Thanks to the rigorous, category-based filtering, the outliers initially observed have been successfully resolved. The data now forms a much cleaner trend line, demonstrating the importance of handling site-occupancy disorder and structural variations correctly. The color-coding by category further allows for subtle comparisons between different framework types, confirming the robustness of the final analysis pipeline.
This final section saves the key results—the interactive plot and the final data table—as standalone HTML files for easy sharing and exploration.
# Create a directory to store the HTML files
export_dir <- "interactive_report_files"
dir.create(export_dir, showWarnings = FALSE)
# --- 1. Save the interactive plot ---
plot_filename <- file.path(export_dir, "interactive_clathrate_plot.html")
saveWidget(interactive_plot, file = plot_filename, selfcontained = TRUE)

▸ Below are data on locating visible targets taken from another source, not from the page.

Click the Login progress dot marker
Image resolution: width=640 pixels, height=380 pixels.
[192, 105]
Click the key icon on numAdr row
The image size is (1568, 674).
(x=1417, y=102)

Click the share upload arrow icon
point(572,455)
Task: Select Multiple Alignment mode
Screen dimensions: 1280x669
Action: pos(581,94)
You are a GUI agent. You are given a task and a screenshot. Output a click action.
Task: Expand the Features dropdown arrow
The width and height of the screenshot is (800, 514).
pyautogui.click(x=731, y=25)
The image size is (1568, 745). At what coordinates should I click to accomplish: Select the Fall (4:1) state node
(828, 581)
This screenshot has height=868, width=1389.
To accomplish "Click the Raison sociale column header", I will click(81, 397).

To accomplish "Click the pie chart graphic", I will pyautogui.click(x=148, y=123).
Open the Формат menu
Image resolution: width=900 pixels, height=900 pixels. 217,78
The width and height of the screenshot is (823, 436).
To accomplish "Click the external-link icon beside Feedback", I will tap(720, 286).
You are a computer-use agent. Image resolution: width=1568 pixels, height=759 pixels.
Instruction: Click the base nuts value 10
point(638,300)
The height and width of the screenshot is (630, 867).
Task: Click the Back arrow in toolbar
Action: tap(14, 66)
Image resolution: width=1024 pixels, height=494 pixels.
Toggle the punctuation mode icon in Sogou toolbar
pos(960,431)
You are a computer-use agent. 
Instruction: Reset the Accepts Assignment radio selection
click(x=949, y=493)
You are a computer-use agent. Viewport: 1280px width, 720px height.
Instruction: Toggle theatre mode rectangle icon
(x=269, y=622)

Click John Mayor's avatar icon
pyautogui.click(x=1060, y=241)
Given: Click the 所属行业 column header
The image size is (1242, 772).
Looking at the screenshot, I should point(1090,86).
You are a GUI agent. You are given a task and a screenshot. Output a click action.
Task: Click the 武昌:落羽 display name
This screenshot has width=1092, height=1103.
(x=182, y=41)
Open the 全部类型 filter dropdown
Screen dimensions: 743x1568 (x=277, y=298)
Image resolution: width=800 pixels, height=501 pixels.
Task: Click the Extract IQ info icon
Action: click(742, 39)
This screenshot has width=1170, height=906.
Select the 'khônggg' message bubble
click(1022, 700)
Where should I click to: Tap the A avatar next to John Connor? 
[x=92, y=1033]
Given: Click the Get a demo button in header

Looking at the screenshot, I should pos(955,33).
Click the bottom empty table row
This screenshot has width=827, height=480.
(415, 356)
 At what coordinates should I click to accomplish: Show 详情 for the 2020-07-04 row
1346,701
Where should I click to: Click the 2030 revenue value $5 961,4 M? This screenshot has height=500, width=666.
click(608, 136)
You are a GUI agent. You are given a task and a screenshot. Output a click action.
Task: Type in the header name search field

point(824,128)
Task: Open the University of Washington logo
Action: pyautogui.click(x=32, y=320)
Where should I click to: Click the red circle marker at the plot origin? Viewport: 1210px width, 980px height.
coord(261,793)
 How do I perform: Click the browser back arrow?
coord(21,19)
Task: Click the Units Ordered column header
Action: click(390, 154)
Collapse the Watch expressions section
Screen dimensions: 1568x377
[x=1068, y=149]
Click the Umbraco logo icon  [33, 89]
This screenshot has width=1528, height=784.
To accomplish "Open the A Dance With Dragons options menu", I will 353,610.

cat(paste0("Interactive plot saved to '", plot_filename, "'\n"))
## Interactive plot saved to 'interactive_report_files/interactive_clathrate_plot.html'
# --- 2. Save the final `plot_data` table ---
# Add the category column to the final data table for export
final_data_table <- datatable(
plot_data,
caption = "Final Processed Data for Clathrate Structures",
extensions = 'Buttons',
options = list(dom = 'Bfrtip', buttons = c('copy', 'csv', 'excel'))
)
plot_table_filename <- file.path(export_dir, "final_clathrate_data.html")
saveWidget(final_data_table, file = plot_table_filename, selfcontained = TRUE)
cat(paste0(
"Interactive plot data table saved to '",
plot_table_filename,
"'\n"
))
## Interactive plot data table saved to 'interactive_report_files/final_clathrate_data.html'
cat("...Done. Check the '", export_dir, "' folder.\n")
## ...Done. Check the ' interactive_report_files ' folder.